XXII.    LATE PAYMENTS

     Tenant hereby acknowledges that the late payment by Tenant to Landlord of
rent or any additional rent or other sums due hereunder will cause Landlord to
incur costs not contemplated in this Lease, the exact amount which will be
extremely difficult and impracticable to ascertain. Such costs include but are
not limited to processing, administrative and accounting costs.

     Accordingly, if any installment of rent or any additional rent or any other
sum due from Tenant shall not be received by Landlord within five (5) days after
such amount shall be due, Tenant shall pay to Landlord a late charge equal to
five percent (5%) of such overdue amount. If any installment of rent or any
additional rent or any other sum due from Tenant shall not be received within
thirty (30) days after such amount shall be due, Landlord shall incur additional
processing, administrative and accounting costs. In order to compensate Landlord
therefor, Tenant shall pay to Landlord an additional late charge equal to five
percent (5%) of such overdue amount, including previous penalties. The parties
hereby agree that such late charges represent a fair and reasonable estimate of
the costs Landlord will incur by reason of late payment by Tenant. Neither
assessment nor acceptance of such late charge by Landlord shall constitute a
waiver of Tenant's default with respect to such overdue amount, nor prevent
Landlord from exercising any of the other rights and remedies granted under the
Lease. Nothing contained in this paragraph shall be deemed to condone,
authorize, sanction or grant to Tenant an option for the late payment of rent,
and Tenant shall be deemed in default in the payment of its rent should the same
not be paid by the date on which it is due.
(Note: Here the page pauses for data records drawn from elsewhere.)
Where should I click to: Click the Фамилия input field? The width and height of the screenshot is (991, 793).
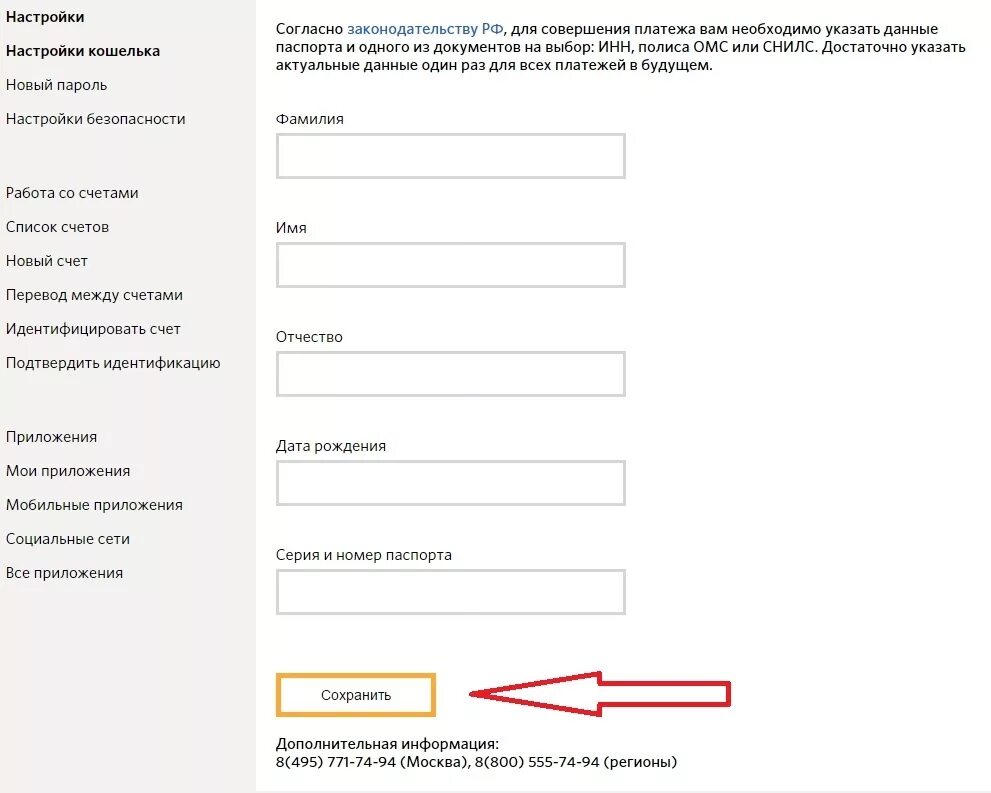450,156
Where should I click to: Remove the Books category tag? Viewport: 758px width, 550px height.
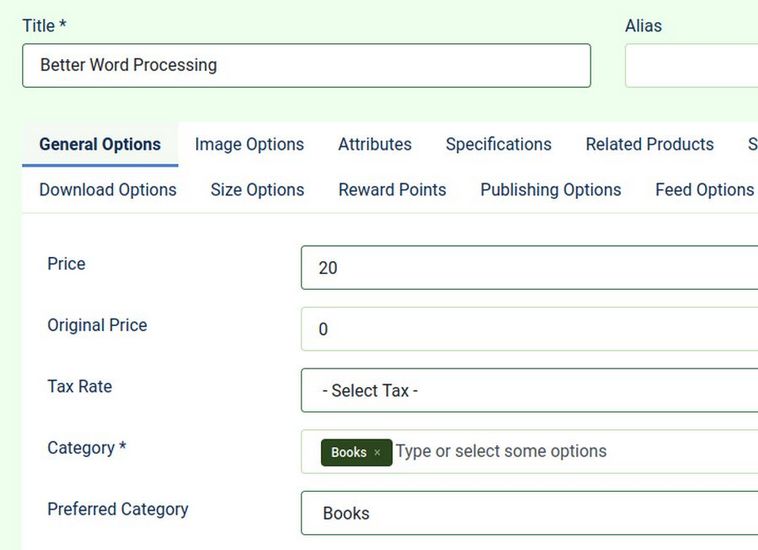pyautogui.click(x=377, y=453)
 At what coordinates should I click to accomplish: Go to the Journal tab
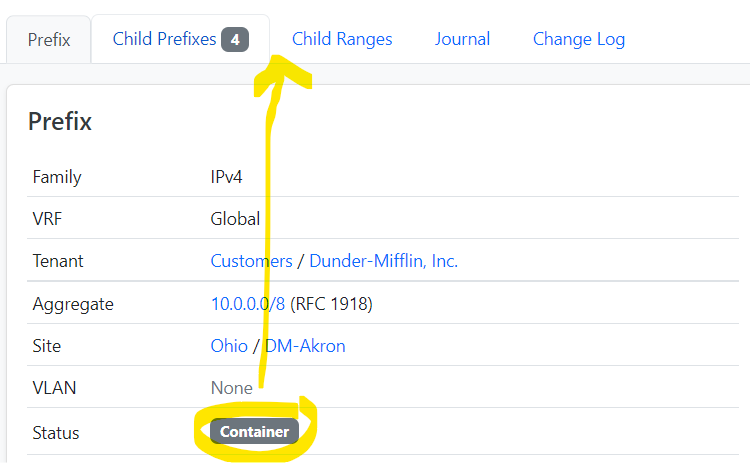coord(463,39)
XXIII. BUILDING RULES AND REGULATIONS

     Tenant agrees to abide by all rules and regulations of the Building imposed
by Landlord. Such rules and regulations are imposed for the cleanliness, good
appearance, proper maintenance, good order and reasonable use of the Leased
Premises and the Building, and as may be necessary for the proper enjoyment of
the Building by all Tenants and their clients, customers and employees.  The
rules and regulations may be changed from time to time upon ten (10) days notice
to Tenant.  Breach of the rules and regulations of the Building shall not be
ground for termination of the Lease unless Tenant continues to breach the same
after ten (10) days written notice by Landlord.  Landlord shall not be
responsible to Tenant for nonperformance by any tenant or occupant of the
Building of any rules or regulations.


XXIV. LIENS

     Tenant shall keep the Landlord, Leased Premises and building harmless from
and against any liens or claims arising out of any work performed, materials
furnished or obligations incurred by Tenant, and shall indemnify and hold
Landlord harmless against the same, together with all costs of suit and
attorney's fees incurred by Landlord in connection therewith.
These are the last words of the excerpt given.